_Problem statement_. While copying the entries exactly, leave out each picture they contain.

_Input data_.
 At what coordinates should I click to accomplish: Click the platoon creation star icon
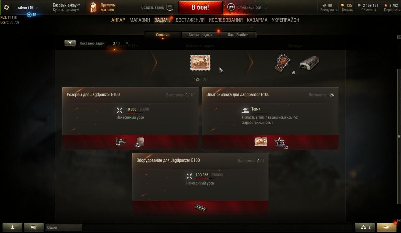point(170,7)
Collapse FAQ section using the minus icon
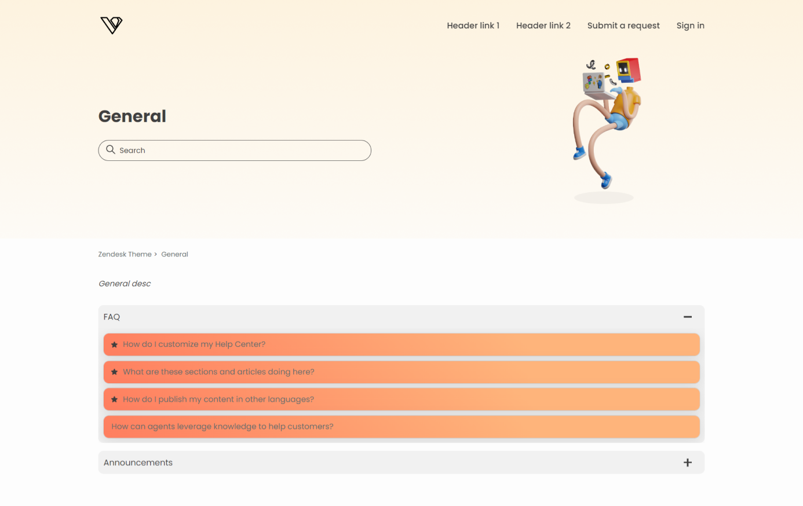Viewport: 803px width, 506px height. (x=687, y=317)
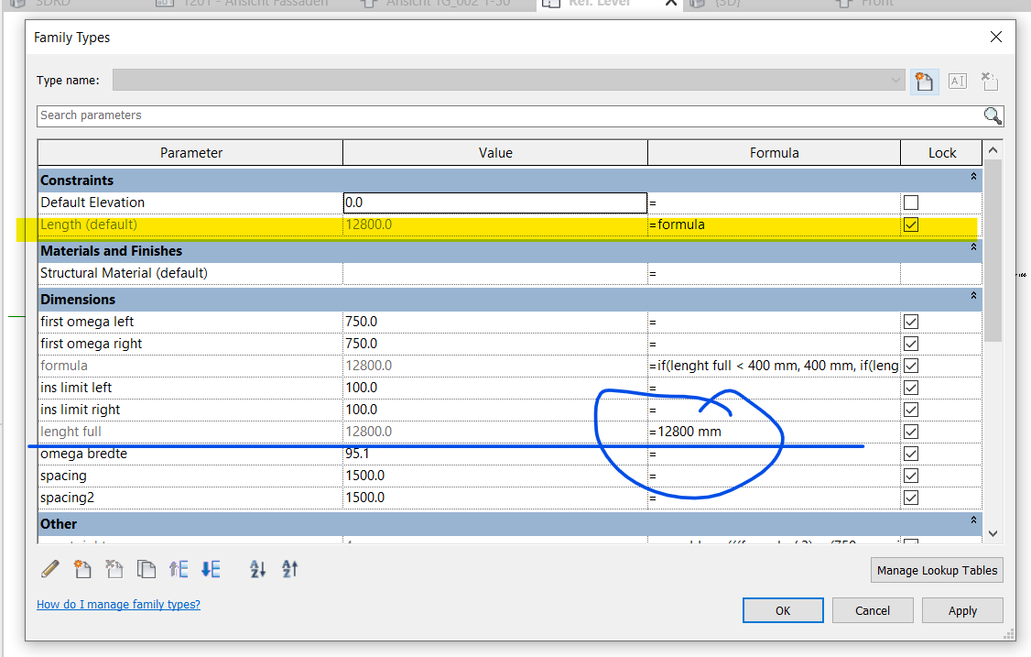The width and height of the screenshot is (1031, 657).
Task: Uncheck the lock for spacing2
Action: 910,498
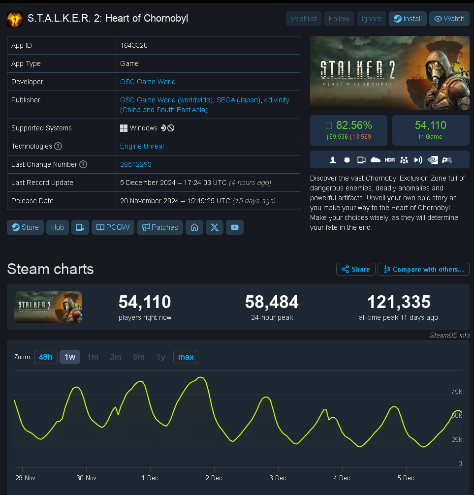Click the Install on Steam button
The width and height of the screenshot is (474, 495).
point(408,19)
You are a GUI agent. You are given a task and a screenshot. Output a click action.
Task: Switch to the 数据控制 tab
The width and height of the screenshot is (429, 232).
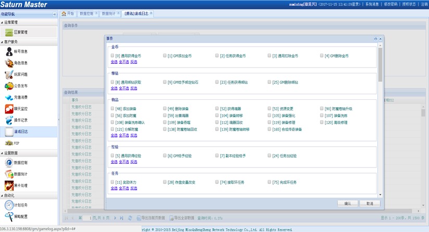click(87, 13)
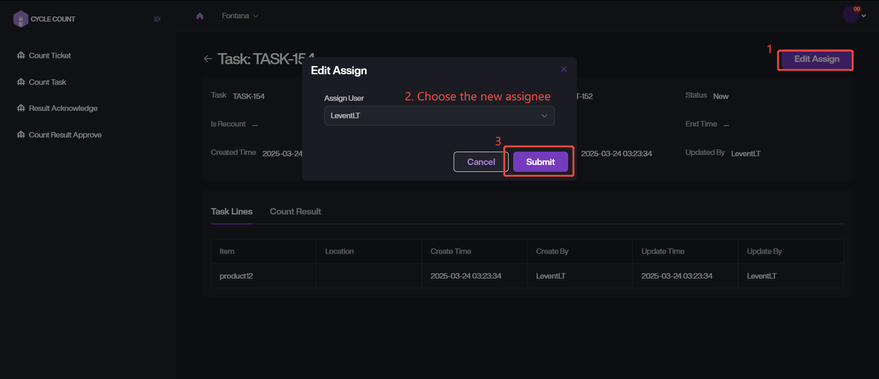Click the Edit Assign button
The height and width of the screenshot is (379, 879).
click(x=816, y=59)
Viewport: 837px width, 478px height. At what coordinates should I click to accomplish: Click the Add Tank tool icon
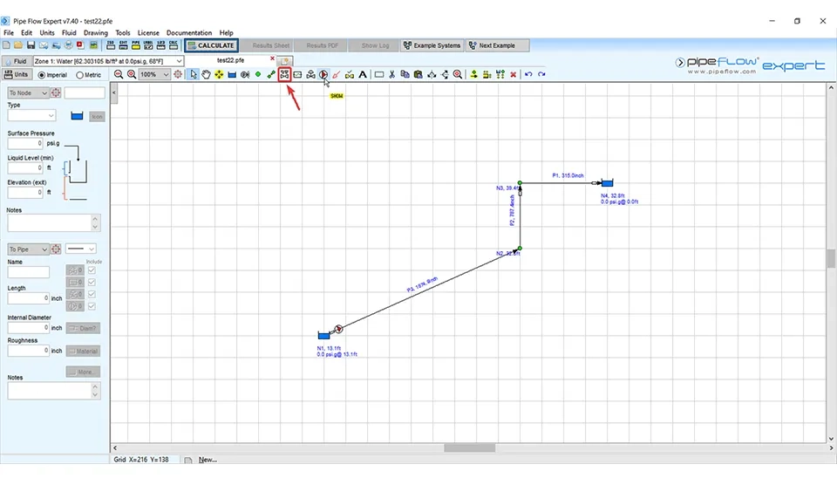[x=232, y=75]
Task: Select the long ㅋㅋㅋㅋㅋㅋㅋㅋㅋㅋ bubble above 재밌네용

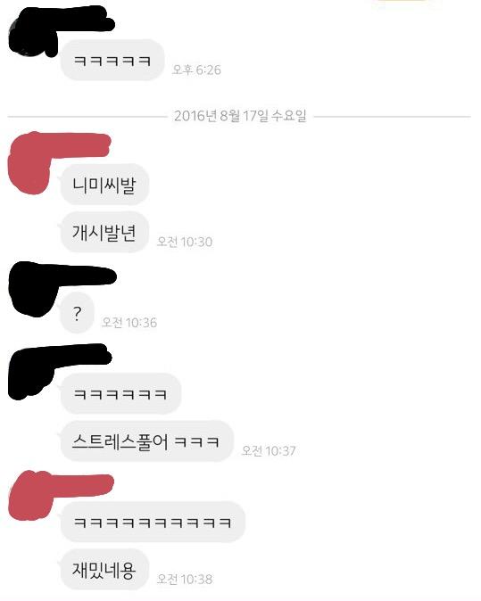Action: pyautogui.click(x=153, y=522)
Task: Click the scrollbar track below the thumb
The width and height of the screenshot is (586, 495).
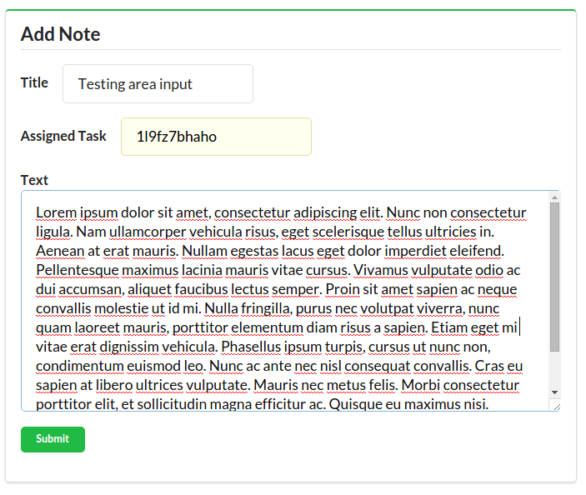Action: (555, 371)
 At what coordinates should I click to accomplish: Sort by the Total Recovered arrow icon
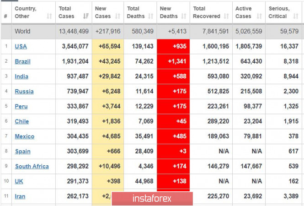tap(226, 16)
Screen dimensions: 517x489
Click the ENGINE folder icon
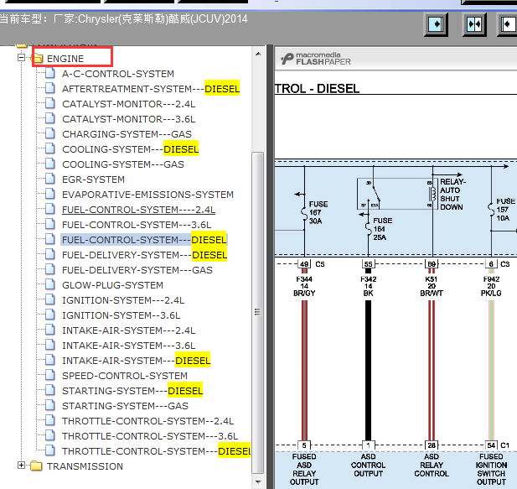click(37, 58)
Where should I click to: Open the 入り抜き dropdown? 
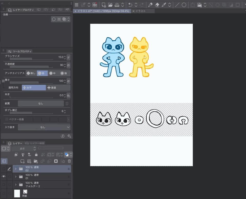pyautogui.click(x=44, y=127)
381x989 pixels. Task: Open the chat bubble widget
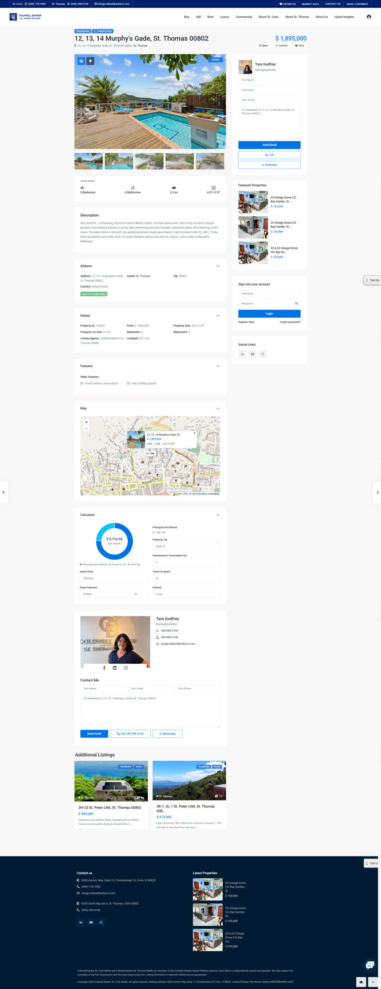pyautogui.click(x=369, y=965)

_Your response_.
 At what coordinates should I click to accomplish: Click the platoon creation star icon
point(170,7)
Collapse FAQ section using the minus icon
Viewport: 803px width, 506px height. (x=687, y=317)
The width and height of the screenshot is (1031, 657).
Task: Uncheck the lock for spacing2
Action: 910,498
Click the Install on Steam button
The width and height of the screenshot is (474, 495).
point(408,19)
You are a GUI agent. You are given a task and a screenshot. Output a click action.
Task: Switch to the 数据控制 tab
The width and height of the screenshot is (429, 232).
click(87, 13)
Click the Edit Assign button
The height and width of the screenshot is (379, 879).
click(x=816, y=59)
Viewport: 837px width, 478px height. At what coordinates should I click to accomplish: Click the Add Tank tool icon
[x=232, y=75]
Task: Select the long ㅋㅋㅋㅋㅋㅋㅋㅋㅋㅋ bubble above 재밌네용

Action: pyautogui.click(x=153, y=522)
Task: Click the scrollbar track below the thumb
The width and height of the screenshot is (586, 495).
Action: (555, 371)
 At what coordinates should I click to accomplish: Sort by the Total Recovered arrow icon
tap(226, 16)
Screen dimensions: 517x489
Click the ENGINE folder icon
click(37, 58)
Where should I click to: Open the 入り抜き dropdown? 
pyautogui.click(x=44, y=127)
381x989 pixels. Task: Open the chat bubble widget
pyautogui.click(x=369, y=965)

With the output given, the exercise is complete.